ESF's 1st Science Policy Conference ponders questions on ERA, Global Research Area
How, in the face of many differing national bureaucracies, research traditions and peer review practices, should they build a new kind of community of knowledge and discovery? How should they encourage partnerships that make the best of the intellectual firepower of researchers in 27 member countries and with partnerships in 17 non-European countries including the US, India, China, Brazil, Korea, Japan and even New Zealand? Or, to put it another way, is the European Research Area just a first step towards a global research area: in acronym terms a move from ERA to GLOREA?
The European Science Foundation (ESF) opened its first ever science policy conference in Strasbourg on November 28 and wrestled with questions that, for the moment, could only be answered with other questions. Should researchers be directed to tackle the obvious problems that face society – the menace of climate change, for instance, or the problem of maintaining health in an increasingly elderly populace? Or should researchers be encouraged to explore possibilities that no one had ever imagined?
“More importantly, more difficult, how do you apply science to the possibilities that might be there but you don't really know about,” said Ian Halliday, President of the ESF, and a theoretical particle physicist. “My favourite example is the Americans, taking to, and grabbing, everybody's technology to make the Internet work. Think of the impact on society. That wasn't a solution to societal need. That was: there's something interesting over here that's more than just mature science. How do we make it work, how do we turn it into something.”
Take the problem of what used to be considered healthy competition, but in a close-knit Europe looks increasingly like duplication of effort, or fragmentation of research funds. “What do I mean by duplication? I mean the worry in the UK or Sweden or wherever that you are funding something that is really identical to something funded in Italy or whatever. Again let me use my background. The UK had the best dark matter experiment in Europe. So did France and so did Italy. Those cannot all be true. There is real suspicion that the money could have been spent better. And that is repeated many times across Europe. So how do we get that kind of visibility and transparency?”
Dark matter makes up more than 20 per cent of the universe. All the stars and all the galaxies account for only about 4 per cent of creation. More than 70 per cent of the mass of the universe is concealed in a phenomenon sometimes called dark energy, or quintessence, or antigravity: a force so mysterious that no physicist has any confidence that it will ever be understood. Most of the galaxies, however, are embedded in an invisible but massive substance known as dark matter, and most researchers believe that, sooner or later, they will begin to identify it. Professor Halliday's point is not that any one experiment is more likely to succeed; it is that to make the best of its intellectual effort, a European research council should have been able to consider all three projects, and endorse one of them. The challenge was to get the most money to the best scientists to produce the fastest and most effective research. “I suspect much talent in Europe does not have that kind of funding,” he said.

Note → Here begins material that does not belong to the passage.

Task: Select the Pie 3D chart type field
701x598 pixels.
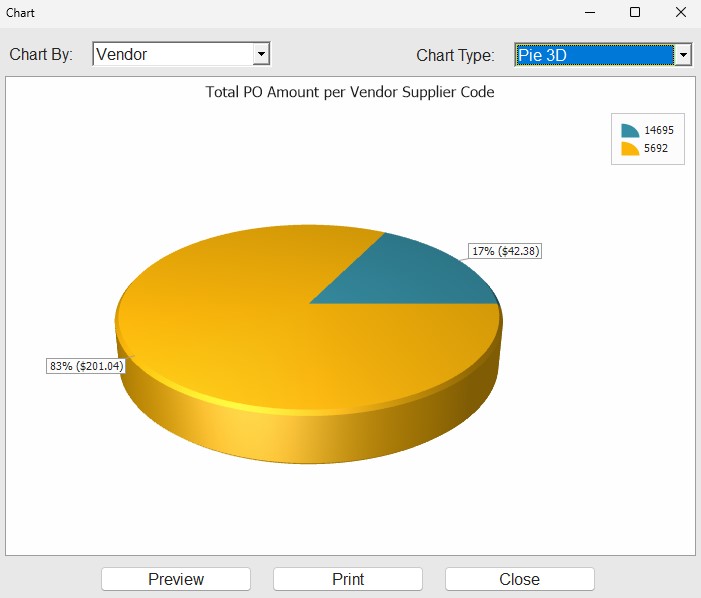Action: point(594,56)
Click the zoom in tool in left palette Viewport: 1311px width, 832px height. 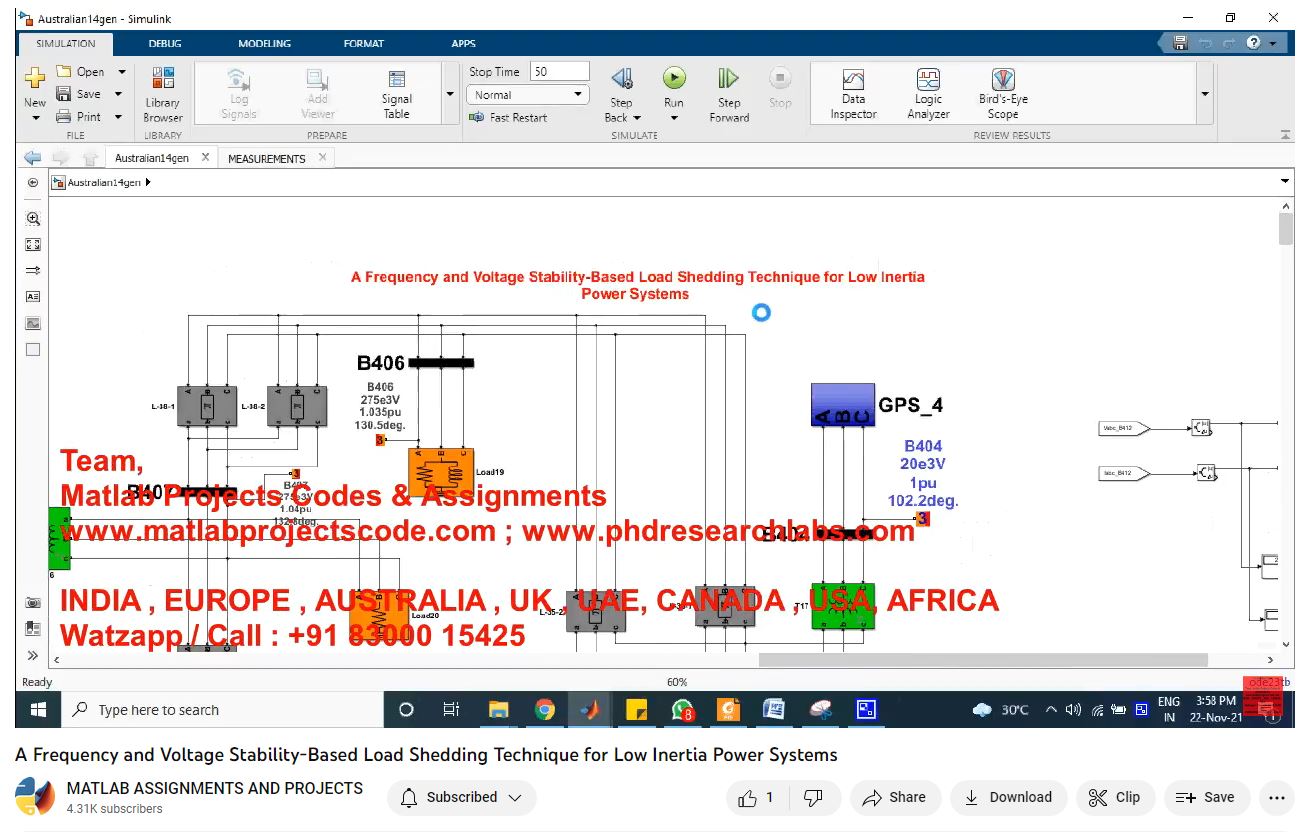pos(33,219)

Colin Blakemore, an Oxford neuroscientist and until October head of the UK's medical research council, had a different set of questions about the new shape of scientific research in Europe. “One shouldn't lose sight of the broader goal: that integration and co-operation are not ends in themselves. They are mean to the greater benefit of science. Or are they always? Is it absolutely essential that to be successful in science Europe must have enforced trans-national co-operation? It is worth reflecting on that,” he said.
Sometimes, that question was simply answered. Some scientific ventures -the huge atom-smashing collider at CERN in Geneva, for example, the human genome project and the European bioinformatics institute – were simply too big and too costly for any single university or country to attempt. There were clinical trials that worked best as transnational co-operations, and vaccine partnerships that demanded international effort. Space programmes and fusion research were also obvious examples of successful and necessary co-operations.
“The examples are there but notice that in each case one can trace the need for co-operation to a scientific objective and goal rather than enforced co-operation for its own sake,” Prof Blakemore said. “We have to be very cautious, in recognising that the driver for co-operation is not co-operation itself, but it is the goal of supporting science better where co-operation is essential.”